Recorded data
* * * *

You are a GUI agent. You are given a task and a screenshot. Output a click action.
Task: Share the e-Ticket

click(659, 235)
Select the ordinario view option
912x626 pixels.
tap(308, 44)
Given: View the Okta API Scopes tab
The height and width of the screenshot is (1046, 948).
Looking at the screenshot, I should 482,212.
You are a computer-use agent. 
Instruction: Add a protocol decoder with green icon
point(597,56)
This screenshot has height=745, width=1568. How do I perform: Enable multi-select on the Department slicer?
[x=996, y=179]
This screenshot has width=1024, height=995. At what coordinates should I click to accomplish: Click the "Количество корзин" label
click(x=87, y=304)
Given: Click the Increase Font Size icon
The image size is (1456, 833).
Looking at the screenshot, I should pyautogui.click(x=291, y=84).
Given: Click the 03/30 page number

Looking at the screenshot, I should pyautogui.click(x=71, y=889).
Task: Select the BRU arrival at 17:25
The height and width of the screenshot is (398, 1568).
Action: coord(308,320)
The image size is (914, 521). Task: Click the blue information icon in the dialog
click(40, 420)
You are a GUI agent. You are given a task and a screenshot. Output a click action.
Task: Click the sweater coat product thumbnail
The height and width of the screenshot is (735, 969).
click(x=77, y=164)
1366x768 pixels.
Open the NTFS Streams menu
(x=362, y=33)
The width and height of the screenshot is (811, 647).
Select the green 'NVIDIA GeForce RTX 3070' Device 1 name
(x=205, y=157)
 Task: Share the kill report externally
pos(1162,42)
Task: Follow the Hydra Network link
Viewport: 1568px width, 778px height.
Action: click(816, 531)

* * * *

Reproduce every line of the material above, word for word.

You are a GUI agent. You are given a task and a screenshot. Output a click action.
Task: Share the e-Ticket

click(659, 235)
Select the ordinario view option
912x626 pixels.
tap(308, 44)
Given: View the Okta API Scopes tab
The height and width of the screenshot is (1046, 948).
Looking at the screenshot, I should 482,212.
You are a computer-use agent. 
Instruction: Add a protocol decoder with green icon
point(597,56)
This screenshot has height=745, width=1568. How do I perform: Enable multi-select on the Department slicer?
[x=996, y=179]
This screenshot has width=1024, height=995. At what coordinates should I click to accomplish: Click the "Количество корзин" label
click(x=87, y=304)
Given: Click the Increase Font Size icon
The image size is (1456, 833).
Looking at the screenshot, I should pyautogui.click(x=291, y=84).
Given: Click the 03/30 page number

Looking at the screenshot, I should pyautogui.click(x=71, y=889).
Task: Select the BRU arrival at 17:25
The height and width of the screenshot is (398, 1568).
Action: coord(308,320)
The image size is (914, 521). Task: Click the blue information icon in the dialog
click(40, 420)
You are a GUI agent. You are given a task and a screenshot. Output a click action.
Task: Click the sweater coat product thumbnail
The height and width of the screenshot is (735, 969).
click(x=77, y=164)
1366x768 pixels.
Open the NTFS Streams menu
(x=362, y=33)
The width and height of the screenshot is (811, 647).
Select the green 'NVIDIA GeForce RTX 3070' Device 1 name
(x=205, y=157)
 Task: Share the kill report externally
pos(1162,42)
Task: Follow the Hydra Network link
Viewport: 1568px width, 778px height.
Action: click(816, 531)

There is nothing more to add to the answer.